=== TEXT BLOCK ===
○ ○ ○ ○ ○
Today’s feature race at Belmont is the Grade II Sheepshead Bay Handicap, run on the turf at a mile and three-eighths for fillies and mares, three and up. A neighborhood in Brooklyn, Sheepshead Bay was home to a racetrack from 1884 – 1910. In 1911, horse racing was declared illegal in New York State, and the track closed, never to reopen. During its relatively short existence, though, it was no small player in New York racing history.
The Sheepshead Bay track was founded by the usual suspects in New York racing: Jerome, Travers, Belmont et al. The Coney Island Jockey Club was formed in 1880, and races were held seasonally at Prospect Park until the new track was complete in 1894. Born at Sheepshead Bay were both the Suburban (a funny name for a track in Brooklyn, it comes from the English race the City and Suburban) and the Futurity.
In his comprehensive history of racing in New York, They’re Off! Horse Racing at Saratoga, Edward Hotaling writes, “…on June 25, 1890, Sheepshead Bay staged the most electrifying contest of [the Gay Nineties]. J.B. Haggin’s Salvator, one of the giants of the age, met millionaire D.T. Pulsifer’s Tenny, who somehow had conquered him four times in six meetings.” [Note: Salvator’s page on the National Museum of Racing website notes that it was Salvator who beat Tenny four times.]
Salvator and Tenny were the Alydar and Affirmed, the Sunday Silence and Easy Goer, of the late 1890’s. Following Tenny’s defeat to Salvator in the June 17th Suburban at Sheepshead Bay, Tenny’s owners proposed a match race a week later on the same course. The day after the race, the New York Times called the race “probably the greatest in the history of thoroughbred racing.”
The June 26th, 1890 article from which that quotation comes is notable for the racing history it contains, but also for its voice, its details. The unnamed author conveys his knowledge of and affection for racing; the piece is as much a feature as it is a piece of reporting:
The Coney Island Jockey Club covered itself with glory when it brought about the
match between the two best horses in this country. At least 15,000 people,
probably more, were at the beautiful track to see the contest. The track was
‘lightning fast,’ as trainers call a particularly good track…The enthusiasm
shown during the running of the race was unequaled at any racing event
during the past decade. Men and women alike seemed crazy, and hugged one
another, shouted themselves hoarse, threw hats, umbrellas, parasols, and
handkerchiefs into the air and altogether acted as if they had lost
possession of their senses.
In the crowd was a quiet, gray-whiskered man, who made little noise, but who did a heap of ‘rooting’ for Salvator. It was James E. Kelly, the veteran of the betting ring, who stood to win $10,000 in case of Salvator’s victory. He watched every motion of the handsome chestnut son of Prince Charlie, and when the race was ended he put $10,000 in his inside pocket, and was thoroughly glad that such things as match races exist. (New York Times)
○ ○ ○ ○ ○
=== EXTRACTED INFORMATION ===
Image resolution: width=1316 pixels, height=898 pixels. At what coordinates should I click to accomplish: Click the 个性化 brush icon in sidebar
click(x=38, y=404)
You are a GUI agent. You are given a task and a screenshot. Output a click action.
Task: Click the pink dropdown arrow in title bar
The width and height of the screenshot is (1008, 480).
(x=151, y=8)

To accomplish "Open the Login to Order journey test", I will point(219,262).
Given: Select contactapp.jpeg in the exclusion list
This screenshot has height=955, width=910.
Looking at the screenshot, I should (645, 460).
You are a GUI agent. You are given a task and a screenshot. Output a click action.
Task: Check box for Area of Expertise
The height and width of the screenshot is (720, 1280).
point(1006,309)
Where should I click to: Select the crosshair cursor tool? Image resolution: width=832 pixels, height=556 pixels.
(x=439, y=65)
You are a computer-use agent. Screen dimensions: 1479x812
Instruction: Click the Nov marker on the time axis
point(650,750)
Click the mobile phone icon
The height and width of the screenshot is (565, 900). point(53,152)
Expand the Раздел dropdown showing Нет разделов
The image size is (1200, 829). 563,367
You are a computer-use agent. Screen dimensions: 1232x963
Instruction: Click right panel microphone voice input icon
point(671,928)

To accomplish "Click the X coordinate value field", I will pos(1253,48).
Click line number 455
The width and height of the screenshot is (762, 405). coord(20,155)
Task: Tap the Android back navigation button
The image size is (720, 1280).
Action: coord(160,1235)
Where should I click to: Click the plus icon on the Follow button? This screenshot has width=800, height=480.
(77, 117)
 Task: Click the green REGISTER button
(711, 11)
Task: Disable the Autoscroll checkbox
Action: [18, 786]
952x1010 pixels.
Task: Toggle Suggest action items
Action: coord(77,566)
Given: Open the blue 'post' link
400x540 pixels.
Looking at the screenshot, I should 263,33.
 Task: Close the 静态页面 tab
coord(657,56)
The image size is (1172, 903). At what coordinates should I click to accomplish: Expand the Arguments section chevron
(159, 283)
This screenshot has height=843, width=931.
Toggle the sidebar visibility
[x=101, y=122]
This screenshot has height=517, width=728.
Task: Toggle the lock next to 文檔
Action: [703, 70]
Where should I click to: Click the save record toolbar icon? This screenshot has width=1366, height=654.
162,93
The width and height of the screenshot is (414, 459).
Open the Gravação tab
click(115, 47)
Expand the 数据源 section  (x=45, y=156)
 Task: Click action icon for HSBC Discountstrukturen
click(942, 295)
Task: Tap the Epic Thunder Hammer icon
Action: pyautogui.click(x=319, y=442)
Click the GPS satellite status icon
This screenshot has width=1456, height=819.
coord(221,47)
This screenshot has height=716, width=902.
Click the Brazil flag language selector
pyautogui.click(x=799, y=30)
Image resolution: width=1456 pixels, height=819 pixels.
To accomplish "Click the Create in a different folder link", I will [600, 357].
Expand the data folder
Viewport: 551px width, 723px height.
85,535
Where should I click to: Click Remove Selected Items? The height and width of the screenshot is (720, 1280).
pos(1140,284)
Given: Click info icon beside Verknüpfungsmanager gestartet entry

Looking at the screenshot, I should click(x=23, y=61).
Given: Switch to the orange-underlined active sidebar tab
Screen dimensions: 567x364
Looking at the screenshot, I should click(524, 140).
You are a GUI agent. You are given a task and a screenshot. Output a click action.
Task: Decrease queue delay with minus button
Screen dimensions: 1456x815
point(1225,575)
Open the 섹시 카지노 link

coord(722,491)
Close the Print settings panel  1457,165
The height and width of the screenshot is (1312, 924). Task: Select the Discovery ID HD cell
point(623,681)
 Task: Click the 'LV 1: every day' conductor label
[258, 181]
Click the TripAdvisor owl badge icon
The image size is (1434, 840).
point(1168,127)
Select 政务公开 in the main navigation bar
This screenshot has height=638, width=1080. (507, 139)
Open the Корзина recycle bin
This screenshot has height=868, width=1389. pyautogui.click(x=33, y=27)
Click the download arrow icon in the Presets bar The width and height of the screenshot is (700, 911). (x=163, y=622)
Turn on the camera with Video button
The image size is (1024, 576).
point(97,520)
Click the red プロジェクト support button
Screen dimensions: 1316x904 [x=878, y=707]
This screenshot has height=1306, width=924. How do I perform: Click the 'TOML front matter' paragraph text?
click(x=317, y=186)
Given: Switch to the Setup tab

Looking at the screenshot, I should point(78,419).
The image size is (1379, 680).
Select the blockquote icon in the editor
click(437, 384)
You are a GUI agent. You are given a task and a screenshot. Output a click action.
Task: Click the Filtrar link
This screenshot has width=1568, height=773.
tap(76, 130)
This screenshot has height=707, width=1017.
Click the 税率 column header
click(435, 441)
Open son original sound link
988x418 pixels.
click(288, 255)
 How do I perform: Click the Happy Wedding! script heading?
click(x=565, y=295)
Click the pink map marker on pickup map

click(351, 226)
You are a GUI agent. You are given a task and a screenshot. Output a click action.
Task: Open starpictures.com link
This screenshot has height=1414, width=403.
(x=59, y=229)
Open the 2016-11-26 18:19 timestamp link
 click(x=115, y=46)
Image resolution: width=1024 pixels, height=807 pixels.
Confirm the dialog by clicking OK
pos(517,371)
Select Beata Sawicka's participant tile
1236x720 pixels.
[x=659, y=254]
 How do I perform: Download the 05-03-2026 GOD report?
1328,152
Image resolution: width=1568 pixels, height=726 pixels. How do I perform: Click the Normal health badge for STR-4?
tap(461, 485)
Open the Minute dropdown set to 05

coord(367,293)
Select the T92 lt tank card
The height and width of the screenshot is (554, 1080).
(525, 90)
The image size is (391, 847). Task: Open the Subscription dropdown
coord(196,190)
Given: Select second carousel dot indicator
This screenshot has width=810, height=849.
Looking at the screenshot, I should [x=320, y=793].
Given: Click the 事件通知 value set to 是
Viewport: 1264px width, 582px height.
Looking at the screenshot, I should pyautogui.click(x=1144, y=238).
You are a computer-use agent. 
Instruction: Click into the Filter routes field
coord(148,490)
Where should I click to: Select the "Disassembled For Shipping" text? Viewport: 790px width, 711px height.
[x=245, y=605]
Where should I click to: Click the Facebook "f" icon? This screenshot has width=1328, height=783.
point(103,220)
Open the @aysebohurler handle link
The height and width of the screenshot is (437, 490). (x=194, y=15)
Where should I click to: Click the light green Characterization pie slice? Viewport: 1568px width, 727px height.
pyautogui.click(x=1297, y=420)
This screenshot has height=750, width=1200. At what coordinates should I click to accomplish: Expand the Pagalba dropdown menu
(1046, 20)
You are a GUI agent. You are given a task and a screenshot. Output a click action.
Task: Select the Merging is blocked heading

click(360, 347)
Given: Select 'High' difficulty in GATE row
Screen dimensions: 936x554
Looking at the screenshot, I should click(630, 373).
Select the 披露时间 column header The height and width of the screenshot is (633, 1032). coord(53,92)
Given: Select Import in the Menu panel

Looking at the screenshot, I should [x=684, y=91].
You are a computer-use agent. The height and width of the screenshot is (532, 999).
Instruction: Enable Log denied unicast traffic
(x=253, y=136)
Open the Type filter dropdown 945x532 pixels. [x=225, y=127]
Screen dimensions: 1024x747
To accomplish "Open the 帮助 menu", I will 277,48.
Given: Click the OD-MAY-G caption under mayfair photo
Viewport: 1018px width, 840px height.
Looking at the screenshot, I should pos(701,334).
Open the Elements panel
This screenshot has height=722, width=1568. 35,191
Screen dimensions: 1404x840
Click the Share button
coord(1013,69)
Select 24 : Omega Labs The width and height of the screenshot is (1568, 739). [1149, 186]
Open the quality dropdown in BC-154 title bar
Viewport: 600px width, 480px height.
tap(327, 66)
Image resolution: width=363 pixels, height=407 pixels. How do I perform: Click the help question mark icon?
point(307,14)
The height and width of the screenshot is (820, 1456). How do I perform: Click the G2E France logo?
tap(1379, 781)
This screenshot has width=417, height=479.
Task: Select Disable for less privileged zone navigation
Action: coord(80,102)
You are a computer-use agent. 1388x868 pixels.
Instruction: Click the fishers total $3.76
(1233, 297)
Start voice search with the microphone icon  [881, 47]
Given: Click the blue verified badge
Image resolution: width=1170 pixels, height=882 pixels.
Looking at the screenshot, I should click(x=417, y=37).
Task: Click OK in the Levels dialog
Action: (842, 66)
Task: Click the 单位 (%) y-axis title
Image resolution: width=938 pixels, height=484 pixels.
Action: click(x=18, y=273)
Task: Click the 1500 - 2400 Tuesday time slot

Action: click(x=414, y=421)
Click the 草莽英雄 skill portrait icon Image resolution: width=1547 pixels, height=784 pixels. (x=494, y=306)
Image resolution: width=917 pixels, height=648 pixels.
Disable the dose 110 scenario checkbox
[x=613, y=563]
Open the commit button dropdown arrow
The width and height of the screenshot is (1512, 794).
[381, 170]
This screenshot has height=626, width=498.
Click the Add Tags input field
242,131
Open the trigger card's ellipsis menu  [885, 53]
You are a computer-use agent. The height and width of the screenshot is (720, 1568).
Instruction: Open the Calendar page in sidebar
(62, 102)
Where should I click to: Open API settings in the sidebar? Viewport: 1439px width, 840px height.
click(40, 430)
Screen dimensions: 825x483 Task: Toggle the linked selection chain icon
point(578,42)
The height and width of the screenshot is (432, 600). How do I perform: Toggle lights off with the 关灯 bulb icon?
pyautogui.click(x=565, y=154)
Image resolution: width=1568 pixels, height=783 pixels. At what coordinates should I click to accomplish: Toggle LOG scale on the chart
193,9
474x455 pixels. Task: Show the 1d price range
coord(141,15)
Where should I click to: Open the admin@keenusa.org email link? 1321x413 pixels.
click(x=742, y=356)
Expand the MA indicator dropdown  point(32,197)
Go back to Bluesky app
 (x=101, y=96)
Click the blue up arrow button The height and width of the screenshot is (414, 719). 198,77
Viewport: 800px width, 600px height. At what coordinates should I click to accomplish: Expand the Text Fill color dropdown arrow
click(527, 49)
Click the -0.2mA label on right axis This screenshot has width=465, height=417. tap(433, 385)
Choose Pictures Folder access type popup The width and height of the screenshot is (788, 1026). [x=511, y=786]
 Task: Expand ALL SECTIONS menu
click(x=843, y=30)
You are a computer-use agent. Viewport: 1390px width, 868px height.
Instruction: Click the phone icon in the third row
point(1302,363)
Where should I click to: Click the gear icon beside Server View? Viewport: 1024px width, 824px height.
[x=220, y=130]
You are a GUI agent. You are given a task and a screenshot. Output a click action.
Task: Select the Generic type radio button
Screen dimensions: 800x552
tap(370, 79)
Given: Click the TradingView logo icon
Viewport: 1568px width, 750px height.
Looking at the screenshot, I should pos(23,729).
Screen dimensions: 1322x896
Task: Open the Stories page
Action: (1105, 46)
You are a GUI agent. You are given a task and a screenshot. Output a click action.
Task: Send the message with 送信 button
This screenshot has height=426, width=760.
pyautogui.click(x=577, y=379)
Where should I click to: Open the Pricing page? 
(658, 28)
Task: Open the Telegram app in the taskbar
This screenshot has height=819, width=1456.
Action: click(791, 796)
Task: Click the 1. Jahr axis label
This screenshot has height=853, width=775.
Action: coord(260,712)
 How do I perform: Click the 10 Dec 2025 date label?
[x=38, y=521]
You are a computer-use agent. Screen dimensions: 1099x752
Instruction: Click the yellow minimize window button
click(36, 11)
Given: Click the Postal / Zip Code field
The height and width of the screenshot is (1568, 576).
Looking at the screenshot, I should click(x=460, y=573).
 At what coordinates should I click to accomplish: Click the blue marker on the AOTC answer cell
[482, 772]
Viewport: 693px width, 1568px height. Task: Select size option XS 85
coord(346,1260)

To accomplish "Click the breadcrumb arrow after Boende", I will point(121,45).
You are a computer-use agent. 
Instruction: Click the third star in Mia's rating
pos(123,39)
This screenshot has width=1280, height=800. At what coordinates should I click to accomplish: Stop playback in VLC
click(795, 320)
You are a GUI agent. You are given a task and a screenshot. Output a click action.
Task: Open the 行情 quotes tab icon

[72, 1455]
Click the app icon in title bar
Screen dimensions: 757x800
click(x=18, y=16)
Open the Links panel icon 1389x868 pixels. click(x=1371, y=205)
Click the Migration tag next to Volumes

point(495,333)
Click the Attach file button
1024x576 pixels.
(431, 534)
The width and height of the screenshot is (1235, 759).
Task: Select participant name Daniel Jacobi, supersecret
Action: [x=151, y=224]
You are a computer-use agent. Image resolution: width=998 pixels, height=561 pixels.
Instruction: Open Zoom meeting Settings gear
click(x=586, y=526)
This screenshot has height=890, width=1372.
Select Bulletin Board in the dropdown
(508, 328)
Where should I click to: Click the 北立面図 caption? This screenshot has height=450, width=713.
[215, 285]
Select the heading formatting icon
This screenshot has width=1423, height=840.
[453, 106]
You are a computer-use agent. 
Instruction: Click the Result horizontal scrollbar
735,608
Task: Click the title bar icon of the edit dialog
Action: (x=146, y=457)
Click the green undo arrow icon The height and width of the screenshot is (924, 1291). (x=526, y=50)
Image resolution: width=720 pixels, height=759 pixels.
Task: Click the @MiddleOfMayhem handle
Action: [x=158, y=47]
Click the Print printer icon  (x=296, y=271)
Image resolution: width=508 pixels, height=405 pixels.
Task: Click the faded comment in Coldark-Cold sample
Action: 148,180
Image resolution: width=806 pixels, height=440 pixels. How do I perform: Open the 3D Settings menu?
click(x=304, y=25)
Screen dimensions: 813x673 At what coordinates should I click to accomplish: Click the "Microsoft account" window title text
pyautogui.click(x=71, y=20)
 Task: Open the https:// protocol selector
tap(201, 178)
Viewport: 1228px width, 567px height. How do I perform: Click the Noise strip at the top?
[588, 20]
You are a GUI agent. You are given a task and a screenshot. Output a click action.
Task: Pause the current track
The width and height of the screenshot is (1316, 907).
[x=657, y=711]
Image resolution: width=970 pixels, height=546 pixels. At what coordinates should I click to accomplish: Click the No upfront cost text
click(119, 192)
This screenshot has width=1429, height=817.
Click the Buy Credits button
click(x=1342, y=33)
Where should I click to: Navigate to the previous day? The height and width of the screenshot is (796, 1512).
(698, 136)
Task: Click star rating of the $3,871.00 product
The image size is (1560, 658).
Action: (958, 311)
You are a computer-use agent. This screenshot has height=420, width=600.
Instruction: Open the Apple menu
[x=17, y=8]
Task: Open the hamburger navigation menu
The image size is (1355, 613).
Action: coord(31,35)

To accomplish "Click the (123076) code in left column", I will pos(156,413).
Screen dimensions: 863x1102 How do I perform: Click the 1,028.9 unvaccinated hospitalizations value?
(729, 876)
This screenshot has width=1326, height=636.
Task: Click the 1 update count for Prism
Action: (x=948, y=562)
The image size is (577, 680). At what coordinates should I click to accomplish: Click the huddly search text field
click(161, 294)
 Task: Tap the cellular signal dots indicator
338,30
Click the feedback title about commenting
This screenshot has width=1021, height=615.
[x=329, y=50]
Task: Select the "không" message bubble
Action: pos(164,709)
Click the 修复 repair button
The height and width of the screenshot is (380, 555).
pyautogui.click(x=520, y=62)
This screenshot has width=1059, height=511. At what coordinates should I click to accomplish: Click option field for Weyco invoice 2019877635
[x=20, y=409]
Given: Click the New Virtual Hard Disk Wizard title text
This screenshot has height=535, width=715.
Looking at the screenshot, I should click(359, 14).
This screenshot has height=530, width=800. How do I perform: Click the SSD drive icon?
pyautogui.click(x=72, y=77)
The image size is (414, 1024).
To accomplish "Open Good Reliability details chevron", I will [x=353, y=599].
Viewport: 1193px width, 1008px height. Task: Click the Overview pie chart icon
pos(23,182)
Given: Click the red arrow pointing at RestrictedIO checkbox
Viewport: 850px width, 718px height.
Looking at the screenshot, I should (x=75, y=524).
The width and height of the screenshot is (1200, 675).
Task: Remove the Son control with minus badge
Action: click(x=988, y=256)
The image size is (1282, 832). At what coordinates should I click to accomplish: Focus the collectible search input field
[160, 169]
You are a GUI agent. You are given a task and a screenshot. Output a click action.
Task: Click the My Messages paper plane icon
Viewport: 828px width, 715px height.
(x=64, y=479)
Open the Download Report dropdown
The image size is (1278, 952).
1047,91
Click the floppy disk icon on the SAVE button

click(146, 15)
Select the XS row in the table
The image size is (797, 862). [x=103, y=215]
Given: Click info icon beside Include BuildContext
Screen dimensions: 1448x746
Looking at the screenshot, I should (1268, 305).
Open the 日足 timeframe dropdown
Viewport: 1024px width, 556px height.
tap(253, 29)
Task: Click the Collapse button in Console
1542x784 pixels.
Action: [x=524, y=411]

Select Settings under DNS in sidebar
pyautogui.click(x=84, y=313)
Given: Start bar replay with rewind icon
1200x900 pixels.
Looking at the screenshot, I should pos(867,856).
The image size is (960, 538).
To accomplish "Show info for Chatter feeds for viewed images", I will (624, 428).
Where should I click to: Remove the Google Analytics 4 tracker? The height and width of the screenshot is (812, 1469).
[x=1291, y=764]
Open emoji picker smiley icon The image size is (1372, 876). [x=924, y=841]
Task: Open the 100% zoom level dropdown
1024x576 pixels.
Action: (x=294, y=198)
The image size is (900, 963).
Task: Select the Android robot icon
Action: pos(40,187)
○ ○ ○ ○ ○
=== EXERCISE AIM ===
In the Sheepshead Bay text, how much did James E. Kelly stand to win if Salvator won the match race? The material has nothing to do with the Sheepshead Bay text.

=== TASK RESPONSE ===
$10,000.